> _Directions_: Repeat, with no changes, the part of the lines that opens with the line containing "Click the Help question mark toolbar" and closes with the line containing "pos(114,696)".

───── Provided information

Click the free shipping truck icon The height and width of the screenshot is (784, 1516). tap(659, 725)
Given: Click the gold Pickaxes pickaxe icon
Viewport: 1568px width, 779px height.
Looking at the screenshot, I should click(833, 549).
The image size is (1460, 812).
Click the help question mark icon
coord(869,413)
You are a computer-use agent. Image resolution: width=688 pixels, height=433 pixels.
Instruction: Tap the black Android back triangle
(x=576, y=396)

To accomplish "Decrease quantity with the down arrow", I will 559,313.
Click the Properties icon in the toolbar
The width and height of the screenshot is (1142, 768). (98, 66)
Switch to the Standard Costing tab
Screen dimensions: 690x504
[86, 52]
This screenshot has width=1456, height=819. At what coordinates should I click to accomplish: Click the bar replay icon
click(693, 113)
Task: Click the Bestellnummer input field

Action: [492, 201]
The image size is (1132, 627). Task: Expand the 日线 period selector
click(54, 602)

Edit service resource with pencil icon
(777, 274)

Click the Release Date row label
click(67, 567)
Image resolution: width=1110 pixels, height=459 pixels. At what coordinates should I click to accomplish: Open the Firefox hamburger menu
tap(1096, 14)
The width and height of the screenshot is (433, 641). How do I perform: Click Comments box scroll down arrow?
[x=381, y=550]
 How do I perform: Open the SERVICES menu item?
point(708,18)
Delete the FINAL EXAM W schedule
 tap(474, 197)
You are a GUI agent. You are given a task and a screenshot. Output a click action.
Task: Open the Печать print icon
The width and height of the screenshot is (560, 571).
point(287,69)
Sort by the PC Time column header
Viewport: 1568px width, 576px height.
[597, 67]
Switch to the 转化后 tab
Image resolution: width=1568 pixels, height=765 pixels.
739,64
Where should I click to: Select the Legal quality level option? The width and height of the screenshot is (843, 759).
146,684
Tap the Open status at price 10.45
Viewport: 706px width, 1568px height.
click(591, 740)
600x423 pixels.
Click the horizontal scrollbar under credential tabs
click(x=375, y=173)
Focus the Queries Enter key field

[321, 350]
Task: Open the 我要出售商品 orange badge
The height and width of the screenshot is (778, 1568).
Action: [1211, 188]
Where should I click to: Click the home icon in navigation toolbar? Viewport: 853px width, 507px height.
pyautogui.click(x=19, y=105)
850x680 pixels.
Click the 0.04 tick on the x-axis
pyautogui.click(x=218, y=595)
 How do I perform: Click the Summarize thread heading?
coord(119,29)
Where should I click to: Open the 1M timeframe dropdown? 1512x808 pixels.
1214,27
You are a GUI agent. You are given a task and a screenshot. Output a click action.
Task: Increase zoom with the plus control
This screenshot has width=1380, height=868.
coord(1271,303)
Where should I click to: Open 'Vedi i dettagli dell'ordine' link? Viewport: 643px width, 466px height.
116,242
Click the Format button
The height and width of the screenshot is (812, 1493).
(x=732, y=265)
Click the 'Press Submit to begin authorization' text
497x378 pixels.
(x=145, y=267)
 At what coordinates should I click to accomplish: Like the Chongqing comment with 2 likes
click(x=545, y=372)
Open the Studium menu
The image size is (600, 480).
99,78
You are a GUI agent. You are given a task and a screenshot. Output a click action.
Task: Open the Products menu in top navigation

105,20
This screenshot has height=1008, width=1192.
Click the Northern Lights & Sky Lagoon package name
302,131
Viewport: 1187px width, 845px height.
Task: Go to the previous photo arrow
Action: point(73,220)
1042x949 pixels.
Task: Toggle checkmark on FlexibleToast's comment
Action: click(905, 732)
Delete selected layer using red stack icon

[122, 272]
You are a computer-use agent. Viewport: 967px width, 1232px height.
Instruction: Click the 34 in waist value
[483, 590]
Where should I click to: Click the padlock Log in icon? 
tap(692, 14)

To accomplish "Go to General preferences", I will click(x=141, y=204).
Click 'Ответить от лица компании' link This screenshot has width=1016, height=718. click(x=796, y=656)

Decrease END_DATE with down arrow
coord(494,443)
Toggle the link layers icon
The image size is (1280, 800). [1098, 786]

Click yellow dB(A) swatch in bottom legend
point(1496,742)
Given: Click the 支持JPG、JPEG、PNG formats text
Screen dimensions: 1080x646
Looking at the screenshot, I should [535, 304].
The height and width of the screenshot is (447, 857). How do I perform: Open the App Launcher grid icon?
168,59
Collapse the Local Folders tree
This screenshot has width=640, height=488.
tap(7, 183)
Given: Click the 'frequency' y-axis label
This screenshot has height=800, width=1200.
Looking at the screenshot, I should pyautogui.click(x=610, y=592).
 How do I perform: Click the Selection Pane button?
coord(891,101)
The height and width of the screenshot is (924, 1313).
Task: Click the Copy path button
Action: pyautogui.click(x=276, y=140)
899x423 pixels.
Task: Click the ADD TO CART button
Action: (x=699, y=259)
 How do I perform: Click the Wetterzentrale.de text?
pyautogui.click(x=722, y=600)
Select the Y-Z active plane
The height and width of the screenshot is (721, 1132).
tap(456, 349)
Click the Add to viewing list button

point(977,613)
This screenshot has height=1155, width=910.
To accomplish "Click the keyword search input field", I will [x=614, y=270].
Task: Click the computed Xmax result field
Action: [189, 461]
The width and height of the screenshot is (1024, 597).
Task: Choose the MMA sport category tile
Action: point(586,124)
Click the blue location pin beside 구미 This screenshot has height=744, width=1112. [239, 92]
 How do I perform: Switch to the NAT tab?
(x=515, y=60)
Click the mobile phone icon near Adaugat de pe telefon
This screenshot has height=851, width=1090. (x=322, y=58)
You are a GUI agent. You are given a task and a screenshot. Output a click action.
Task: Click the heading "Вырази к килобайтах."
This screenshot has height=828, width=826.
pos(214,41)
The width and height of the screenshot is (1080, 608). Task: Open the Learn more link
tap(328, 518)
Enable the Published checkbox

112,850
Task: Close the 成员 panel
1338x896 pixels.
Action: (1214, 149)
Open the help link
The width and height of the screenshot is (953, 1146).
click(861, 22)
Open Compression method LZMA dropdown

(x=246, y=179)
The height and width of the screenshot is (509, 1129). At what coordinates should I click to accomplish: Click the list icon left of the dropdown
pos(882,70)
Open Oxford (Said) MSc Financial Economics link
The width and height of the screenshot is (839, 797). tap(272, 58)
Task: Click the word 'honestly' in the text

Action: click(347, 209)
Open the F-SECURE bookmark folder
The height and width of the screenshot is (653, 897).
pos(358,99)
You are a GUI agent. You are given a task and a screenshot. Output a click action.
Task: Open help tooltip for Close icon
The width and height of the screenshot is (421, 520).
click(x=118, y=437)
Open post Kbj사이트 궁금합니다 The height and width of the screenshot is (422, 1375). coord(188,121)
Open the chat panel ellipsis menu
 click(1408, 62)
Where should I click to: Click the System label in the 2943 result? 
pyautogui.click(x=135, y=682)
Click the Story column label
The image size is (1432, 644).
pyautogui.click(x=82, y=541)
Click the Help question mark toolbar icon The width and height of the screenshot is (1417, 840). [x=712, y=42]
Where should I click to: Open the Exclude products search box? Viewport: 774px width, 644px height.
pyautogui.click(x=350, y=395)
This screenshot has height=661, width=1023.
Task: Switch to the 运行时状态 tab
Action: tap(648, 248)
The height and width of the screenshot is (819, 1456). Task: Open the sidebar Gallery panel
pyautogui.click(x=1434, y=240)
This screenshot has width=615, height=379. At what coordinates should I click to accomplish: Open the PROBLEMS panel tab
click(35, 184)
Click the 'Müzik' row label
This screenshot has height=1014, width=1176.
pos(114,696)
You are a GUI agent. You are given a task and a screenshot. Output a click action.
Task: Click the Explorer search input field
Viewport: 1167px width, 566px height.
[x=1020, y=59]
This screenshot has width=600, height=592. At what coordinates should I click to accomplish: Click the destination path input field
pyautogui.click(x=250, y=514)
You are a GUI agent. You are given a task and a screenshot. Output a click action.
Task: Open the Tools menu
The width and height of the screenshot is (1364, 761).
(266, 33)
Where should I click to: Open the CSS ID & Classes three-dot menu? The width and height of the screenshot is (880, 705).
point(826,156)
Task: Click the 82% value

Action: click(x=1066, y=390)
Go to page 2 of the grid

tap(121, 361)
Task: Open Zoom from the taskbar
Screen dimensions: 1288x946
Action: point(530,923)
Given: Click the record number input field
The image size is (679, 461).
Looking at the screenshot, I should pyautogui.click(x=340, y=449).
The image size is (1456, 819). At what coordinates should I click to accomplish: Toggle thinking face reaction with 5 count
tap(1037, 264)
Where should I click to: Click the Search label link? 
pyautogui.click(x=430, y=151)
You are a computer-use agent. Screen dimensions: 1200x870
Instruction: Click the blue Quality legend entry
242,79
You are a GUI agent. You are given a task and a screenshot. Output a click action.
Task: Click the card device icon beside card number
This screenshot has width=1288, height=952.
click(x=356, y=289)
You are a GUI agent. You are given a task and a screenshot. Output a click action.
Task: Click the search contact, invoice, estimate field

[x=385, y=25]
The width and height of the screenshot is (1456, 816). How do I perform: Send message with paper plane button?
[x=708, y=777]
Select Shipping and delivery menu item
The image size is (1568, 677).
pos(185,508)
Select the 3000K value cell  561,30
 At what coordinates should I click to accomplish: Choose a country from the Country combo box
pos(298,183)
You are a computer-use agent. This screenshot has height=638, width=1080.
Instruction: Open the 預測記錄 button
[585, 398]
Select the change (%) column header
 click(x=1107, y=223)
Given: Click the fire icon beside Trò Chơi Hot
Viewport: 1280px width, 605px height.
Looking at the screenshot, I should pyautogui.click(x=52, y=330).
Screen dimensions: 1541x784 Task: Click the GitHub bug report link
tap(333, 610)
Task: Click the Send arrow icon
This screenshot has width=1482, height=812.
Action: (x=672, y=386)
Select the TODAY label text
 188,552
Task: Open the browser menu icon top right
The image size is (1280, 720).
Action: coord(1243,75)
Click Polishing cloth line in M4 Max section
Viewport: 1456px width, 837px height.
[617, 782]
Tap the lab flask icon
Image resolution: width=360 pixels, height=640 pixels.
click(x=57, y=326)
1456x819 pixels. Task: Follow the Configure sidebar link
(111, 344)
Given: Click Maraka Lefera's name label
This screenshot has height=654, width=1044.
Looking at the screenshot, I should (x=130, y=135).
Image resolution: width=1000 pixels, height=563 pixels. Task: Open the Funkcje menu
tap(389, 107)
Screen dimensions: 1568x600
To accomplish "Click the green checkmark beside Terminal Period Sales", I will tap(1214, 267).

──────────

> _Written response_:
Click the Help question mark toolbar icon The width and height of the screenshot is (1417, 840). [x=712, y=42]
Where should I click to: Open the Exclude products search box? Viewport: 774px width, 644px height.
pyautogui.click(x=350, y=395)
This screenshot has height=661, width=1023.
Task: Switch to the 运行时状态 tab
Action: tap(648, 248)
The height and width of the screenshot is (819, 1456). Task: Open the sidebar Gallery panel
pyautogui.click(x=1434, y=240)
This screenshot has width=615, height=379. At what coordinates should I click to accomplish: Open the PROBLEMS panel tab
click(35, 184)
Click the 'Müzik' row label
This screenshot has height=1014, width=1176.
pos(114,696)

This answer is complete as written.